A few months ago, in The low-down on the retail client money reforms for OTC derivatives, we looked at client money reforms which had just been passed into law. Last week, the Australian Securities & Investments Commission (ASIC) finalised its Client Money Reporting Rules (the rules) which will come into force from 4 April 2018. These rules set out the specific record-keeping, reconciliation and reporting requirements for Australian financial services (AFS) licensees with respect to over-the-counter (OTC) derivative client money.[1]

By Dr Drew Donnelly, Compliance Quarter.

In today’s update we provide a quick summary of the finalised rules and highlight some key amendments introduced by ASIC in response to sector consultation.

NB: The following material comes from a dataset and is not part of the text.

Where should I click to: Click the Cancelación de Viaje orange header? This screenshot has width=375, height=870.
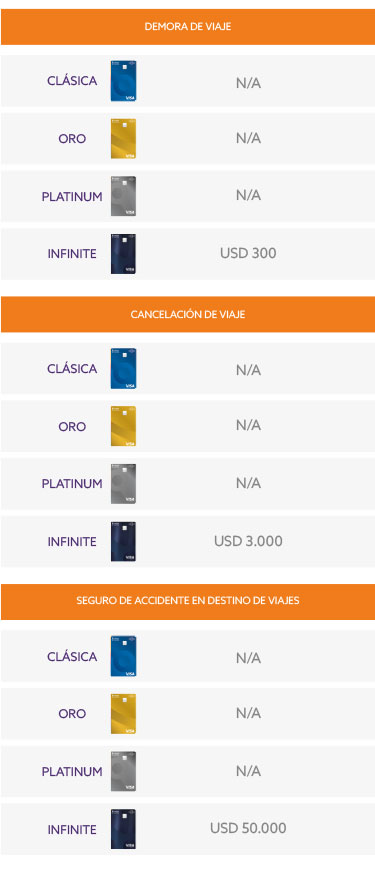[x=188, y=315]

Recap on the client money reforms

As we set out in our previous article, the client money reforms were introduced in order to fix an inconsistency in the obligations towards the different types of client of an AFS licensee. For most financial products, AFS licensees had special obligations to protect the interests of retail clients (e.g. an obligation to hold client money in a trust account), but this was not the case for over-the-counter (OTC) derivatives.

This changed with the Treasury Laws Amendment (2016 Measures No. 1) Act 2017. This amendment Act, among other things, gave ASIC the power to issue client money reporting and reconciliation rules in order to enforce the new limitations on the use of client money.

The client money rules

The new rules hold that:

  • a licensee must keep accurate records of the amount of reportable client money it is required to hold in a client money account, for each client and on an aggregate basis (rule 2.1.1);
  • a licensee must perform daily and monthly reconciliations of the amount of reportable client money that it is supposed to hold in a client money account against the amount of reportable client money that is actually held in that account (rules 2.2.1 and 2.2.2);
  • a licensee must provide ASIC with a written report if it has failed to carry out a reconciliation as required, or a reconciliation reveals a difference between the amount of client money supposed to be held and the amount of money that is actually held (rule 3.1.1);
  • directors (of the AFS licensee) must make an annual declaration of compliance with the rules and, the AFS licensee must be externally audited according to the requirements of a prescribed form (rule 3.1.3);
  • an AFS licensee must establish policies and procedures designed to ensure compliance with the rules (rule 4.1.1);
  • failure to comply with the rules has a maximum penalty of $1,000,000 (rule 1.1.4).

Response to consultation

In July, ASIC consulted on the draft rules, and in response it made some amendments (now incorporated into the finalised rules). Key changes include:

  • rule 2.1.2 was amended to require AFS licensees to comply with requests for records within five business days, rather than two;
  • the daily and monthly reconciliation requirements in subrules 2.2.1(1) and 2.2.2(1) were amended to require licensees to reconcile the amount of reportable client money held as at a time determined by the licensee, rather than by 7pm, Sydney time;
  • subrule 2.2.1(3) was amended so that daily reconciliations must be completed within three business days from the end of the business day to which the reconciliation relates, rather than within 24 hours;
  • subrule 3.1.2 was amended so that the time by which a licensee is required to lodge an auditor’s report with ASIC was extended from three months to four months after the end of the financial year.

For more information see the finalised rules and associated documents at http://www.asic.gov.au/about-asic/media-centre/find-a-media-release/2017-releases/17-338mr-asics-client-money-reporting-rules-finalised/.

[1] A derivative is a financial product which derives its value from an underlying asset (examples of such assets include a stock or a mortgage). Common examples include swaps and options. An OTC derivative is a derivative traded directly between two parties, rather than through a formal exchange.